▶ [STATED TASK]: Rewrite the stretch from the line containing "Switch to 移动工具 mode" through the line containing "click(793, 1012)" as a Markdown table with the columns Row and Line, one numbered row per line, leaving out blank lines.

▶ [INFORMATION SHOWN]:

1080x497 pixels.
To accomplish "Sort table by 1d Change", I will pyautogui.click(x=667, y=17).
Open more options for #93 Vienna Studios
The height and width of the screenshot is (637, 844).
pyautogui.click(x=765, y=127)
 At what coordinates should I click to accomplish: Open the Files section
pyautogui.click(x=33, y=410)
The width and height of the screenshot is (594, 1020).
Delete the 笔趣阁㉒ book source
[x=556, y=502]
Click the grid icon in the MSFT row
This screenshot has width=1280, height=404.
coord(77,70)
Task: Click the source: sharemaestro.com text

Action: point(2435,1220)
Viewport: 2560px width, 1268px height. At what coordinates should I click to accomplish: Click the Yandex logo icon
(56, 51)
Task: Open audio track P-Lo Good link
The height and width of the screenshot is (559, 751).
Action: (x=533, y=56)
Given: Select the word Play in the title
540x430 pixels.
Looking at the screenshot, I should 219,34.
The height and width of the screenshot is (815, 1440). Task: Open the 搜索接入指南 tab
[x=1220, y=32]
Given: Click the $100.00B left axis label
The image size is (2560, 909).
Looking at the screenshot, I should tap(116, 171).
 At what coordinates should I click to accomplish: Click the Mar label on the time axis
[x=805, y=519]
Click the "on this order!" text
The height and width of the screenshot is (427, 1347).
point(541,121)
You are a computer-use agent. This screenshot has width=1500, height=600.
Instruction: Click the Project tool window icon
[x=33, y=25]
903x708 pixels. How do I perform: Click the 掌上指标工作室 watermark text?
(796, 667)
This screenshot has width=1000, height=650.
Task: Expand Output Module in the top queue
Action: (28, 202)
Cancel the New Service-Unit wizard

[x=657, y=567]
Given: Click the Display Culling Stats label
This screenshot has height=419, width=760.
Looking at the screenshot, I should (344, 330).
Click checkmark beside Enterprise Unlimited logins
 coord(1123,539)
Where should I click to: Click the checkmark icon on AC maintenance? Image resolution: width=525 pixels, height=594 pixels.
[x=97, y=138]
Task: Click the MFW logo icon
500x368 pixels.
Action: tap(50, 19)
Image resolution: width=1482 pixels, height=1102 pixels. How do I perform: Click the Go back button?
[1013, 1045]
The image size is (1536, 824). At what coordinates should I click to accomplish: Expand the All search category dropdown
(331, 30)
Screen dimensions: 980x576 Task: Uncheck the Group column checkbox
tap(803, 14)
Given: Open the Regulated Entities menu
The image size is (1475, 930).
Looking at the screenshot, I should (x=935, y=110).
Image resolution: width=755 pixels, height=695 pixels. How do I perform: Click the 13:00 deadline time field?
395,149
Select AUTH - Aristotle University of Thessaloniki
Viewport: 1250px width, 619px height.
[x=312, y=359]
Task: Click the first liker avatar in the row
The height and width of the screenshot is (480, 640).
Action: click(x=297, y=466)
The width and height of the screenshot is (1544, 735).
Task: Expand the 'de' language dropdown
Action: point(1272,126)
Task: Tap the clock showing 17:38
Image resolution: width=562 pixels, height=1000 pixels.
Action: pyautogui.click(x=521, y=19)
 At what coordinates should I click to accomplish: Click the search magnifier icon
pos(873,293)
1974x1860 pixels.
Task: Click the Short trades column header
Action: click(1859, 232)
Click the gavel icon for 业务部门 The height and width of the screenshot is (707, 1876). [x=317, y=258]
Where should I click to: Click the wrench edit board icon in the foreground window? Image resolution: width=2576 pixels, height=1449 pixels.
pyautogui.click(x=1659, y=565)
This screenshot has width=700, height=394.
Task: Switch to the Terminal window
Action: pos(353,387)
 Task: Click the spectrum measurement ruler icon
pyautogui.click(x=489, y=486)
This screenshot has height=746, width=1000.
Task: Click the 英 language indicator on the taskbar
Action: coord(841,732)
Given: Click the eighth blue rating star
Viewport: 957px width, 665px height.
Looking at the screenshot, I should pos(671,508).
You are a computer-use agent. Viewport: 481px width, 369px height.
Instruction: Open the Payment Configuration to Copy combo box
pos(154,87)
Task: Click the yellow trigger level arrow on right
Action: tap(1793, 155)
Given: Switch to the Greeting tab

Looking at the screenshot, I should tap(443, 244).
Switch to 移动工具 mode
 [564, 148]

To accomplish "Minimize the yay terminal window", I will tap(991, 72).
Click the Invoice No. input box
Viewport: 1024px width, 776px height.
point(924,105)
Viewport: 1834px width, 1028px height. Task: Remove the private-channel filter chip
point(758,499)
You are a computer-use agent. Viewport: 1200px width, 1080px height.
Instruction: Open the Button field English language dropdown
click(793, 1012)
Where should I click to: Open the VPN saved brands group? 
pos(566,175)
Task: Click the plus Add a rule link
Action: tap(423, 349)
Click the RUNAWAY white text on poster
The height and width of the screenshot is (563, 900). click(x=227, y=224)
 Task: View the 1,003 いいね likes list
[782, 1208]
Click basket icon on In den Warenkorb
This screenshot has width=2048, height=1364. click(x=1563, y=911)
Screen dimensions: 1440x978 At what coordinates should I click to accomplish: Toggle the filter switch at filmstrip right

▶ [WRITTEN SOLUTION]:
| Row | Line |
|---|---|
| 1 | Switch to 移动工具 mode |
| 2 |  [564, 148] |
| 3 | To accomplish "Minimize the yay terminal window", I will tap(991, 72). |
| 4 | Click the Invoice No. input box |
| 5 | Viewport: 1024px width, 776px height. |
| 6 | point(924,105) |
| 7 | Viewport: 1834px width, 1028px height. Task: Remove the private-channel filter chip |
| 8 | point(758,499) |
| 9 | You are a computer-use agent. Viewport: 1200px width, 1080px height. |
| 10 | Instruction: Open the Button field English language dropdown |
| 11 | click(793, 1012) |